Varieties of Democracy Project
The Varieties of Democracy Project (V-Dem) is an ambitious, multiyear effort to produce new indicators of democracy for all countries since 1900. Initially funded with the Institute’s first-ever collaborative faculty grant (since renewed), the initiative promises to help keep the Kellogg Institute at the forefront of research on democratization.
The international collaboration, led by Faculty Fellow Michael Coppedge, former Visiting Fellow John Gerring of Boston University, and Staffan Lindberg of the University of Gothenburg, Sweden, aims to produce vastly improved indicators of democracy for use by researchers, NGOs, international organizations, activists, and journalists.

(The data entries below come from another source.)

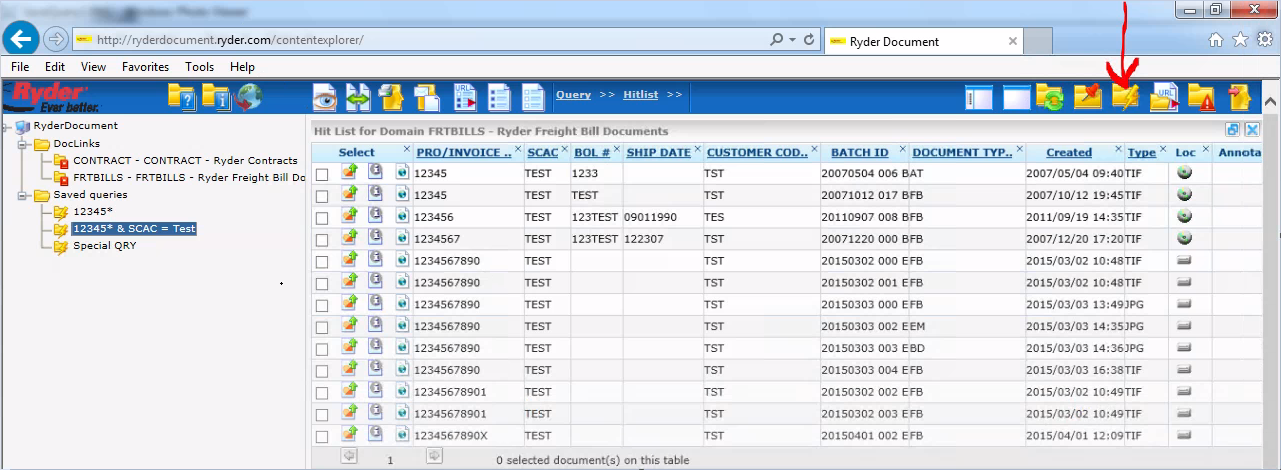Screen dimensions: 1281x470
Task: Click the printer folder toolbar icon
Action: (390, 97)
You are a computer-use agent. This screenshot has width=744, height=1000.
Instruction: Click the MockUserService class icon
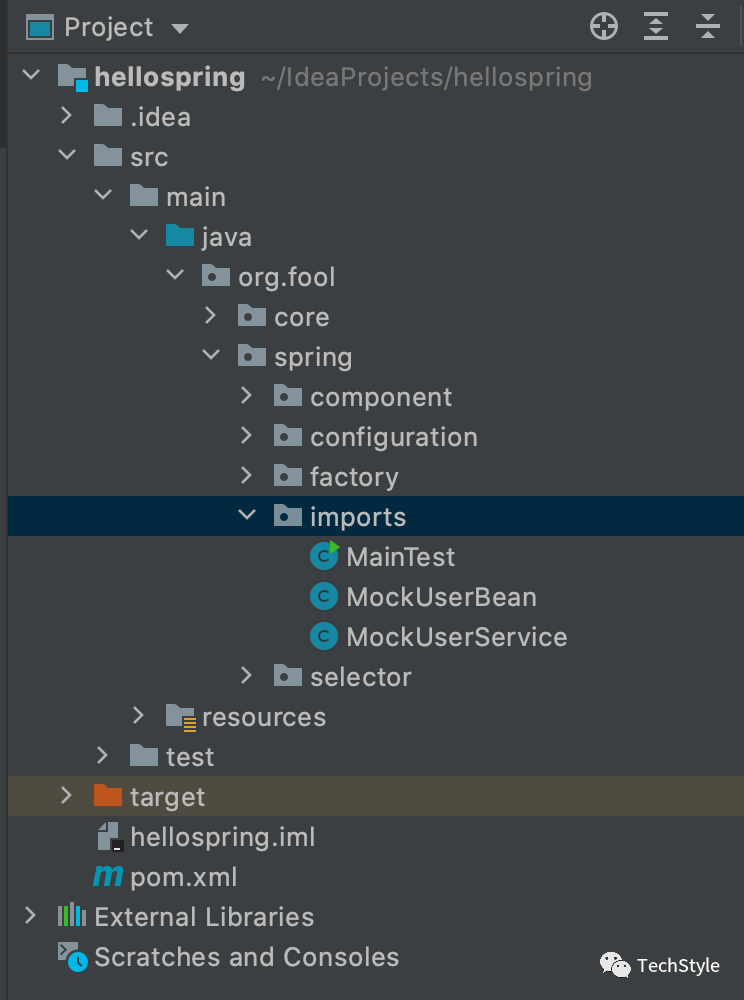[323, 637]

The reliable, precise nature of the indicators as well as their lengthy historical coverage will be useful to scholars studying why democracy succeeds or fails as well as to governments and NGOs wishing to evaluate efforts to promote democracy. Eventually, users of the data—freely available to the public—will be able to customize their own indices of democracy.
A Collaborative Project
The Varieties of Democracy Project—also known as “V-Dem”—involves a total of 18 researchers at 13 universities in the US, Europe, and Latin America, as well as the input of nearly 2000 country experts around the world. The Kellogg Institute serves as the project’s institutional home in the US, and the University of Gothenburg in Sweden serves that function in Europe.

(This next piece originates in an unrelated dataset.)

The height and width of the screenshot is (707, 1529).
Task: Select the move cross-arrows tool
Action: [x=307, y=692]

Launched in 2010, the project seeks to capture seven different conceptions of democracy—participatory, consensual, majoritarian, deliberative, and egalitarian, in addition to electoral and liberal democracy—in all countries since 1900. The different types of democracy are broken down into components and then into approximately 400 specific indicators.
Pilot Study
A pilot study carried out between May 2011 and January 2012 analyzed data from 12 countries: Albania, Burma/Myanmar, Egypt, Ghana, Japan, Mexico, Russia/USSR, South Africa, Suriname, Sweden, Switzerland, and Yemen (North and South).
The pilot tested the reliability of survey questions as well as the study’s online survey with 95 country experts compling online questionnaires.

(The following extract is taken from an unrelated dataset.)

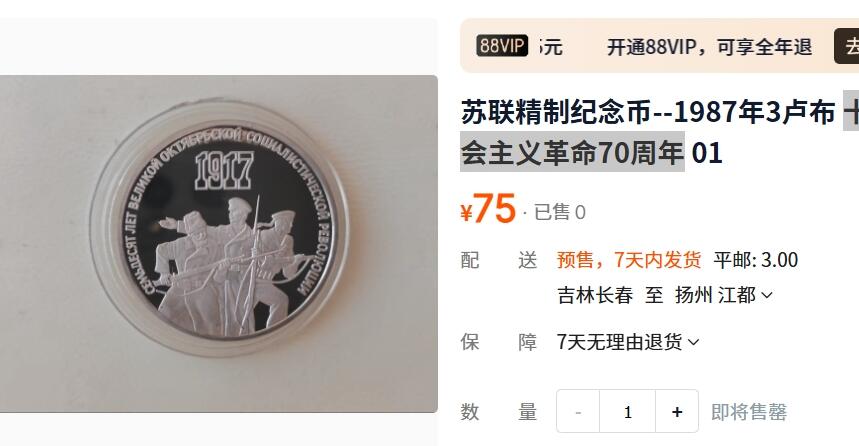The image size is (859, 446).
Task: Click the 即将售罄 stock label
Action: coord(748,412)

The results are encouraging, says Coppedge. “They show that it is possible to measure democracy in a very fine-grained way, with quite plausible variation from year to year, country to country, and dimension to dimension.”
Varieties of Democracy Website
More information about V-Dem is available at v-dem.net, including data for download and visualization interfaces that can generate line graphs and distribution graphs for data from the pilot study.
Click here to read an article by Michael Coppedge on the design of the project and how it works.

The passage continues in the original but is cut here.